Comments from an expert violinist and a high school violinist in the current study also illustrate this point. Both indicated that the discrepancies they identified were “always about intonation,” and both demonstrated similar rates of key presses while listening to their recordings. The high school student’s intonation was generally worse than that of the expert, and he seldom made pitch adjustments after the onset of a mistuned note. The expert’s intonation errors were not only smaller in magnitude than those of the high school student, but inaccuracies were corrected immediately following note onsets. Although both musicians perceived intonation discrepancies at similar rates, the quality of their intonation varied with respect to accuracy at note onset and speed of correction when errors occurred. The expert’s intonation was clearly superior to the high school student’s, but their perceptions of their own work were quite similar with respect to the number of intonation discrepancies they perceived.
The primary dependent variable in the present study was not the number of errors in participants’ practicing but rather the rate at which participants perceived discrepancies between what they had intended and what they heard while practicing repertoire that was well suited to their technical capabilities. It is notable that among the most experienced performers in the sample (expert musicians and graduate students), the rates of perceived discrepancies did not differ between those who were learning a piece for the first time and those who were relearning a piece that they had performed at some time in the past. For these musicians, the mean rate of perceived discrepancies was not dependent on the familiarity of the repertoire.
These data suggest that with respect to practice sessions, the progression from novice to expert is characterized not primarily by a diminution in the rate of error making but rather by an apparent increase in the elaboration and refinement of intentions and expectations. Data from Experiment 1 suggest that as musicians develop increasing levels of auditory discrimination, they perceive finer discrepancies between what they intend and what they do. These revised expectations guide practice behavior and lead to increasing levels of motor refinement over time.
Experiment 2
Approximately 2 years after the completion of Experiment 1, we recruited 24 of the Experiment 1 participants and asked them to repeat the task of identifying discrepancies between their intentions and their actual playing in the 2-year-old recordings. In Experiment 2, participants again indicated points of discrepancy but now between what they believed would be their current intentions and their practice on their 2-year-old recording.
Method
Participants
We contacted the 15 high school musicians and the 15 expert musicians who had participated in Experiment 1, approximately 2 years after their first testing session (test interval, M = 1.8 years, range = 1.5–2.3 years). Thirteen of the original 15 student participants (experience, M = 11.2 years; age, M = 17.8 years; 9 female) and 11 of the original 15 expert musicians (experience, M = 35.0 years; age, M = 41.2 years; 6 female) agreed to participate in Experiment 2.
◆ ◆ ◆ ◆ ◆
(What you need to do):
From the music practice study, give again the passage that begins at the words "These data suggest" and stops after "refinement over time.". The listing that comes next plays no part here and can be left aside.

(Data shown):
◆ ◆ ◆ ◆ ◆
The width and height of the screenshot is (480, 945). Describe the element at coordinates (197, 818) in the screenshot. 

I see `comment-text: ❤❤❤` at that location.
◆ ◆ ◆ ◆ ◆
(Response box):
These data suggest that with respect to practice sessions, the progression from novice to expert is characterized not primarily by a diminution in the rate of error making but rather by an apparent increase in the elaboration and refinement of intentions and expectations. Data from Experiment 1 suggest that as musicians develop increasing levels of auditory discrimination, they perceive finer discrepancies between what they intend and what they do. These revised expectations guide practice behavior and lead to increasing levels of motor refinement over time.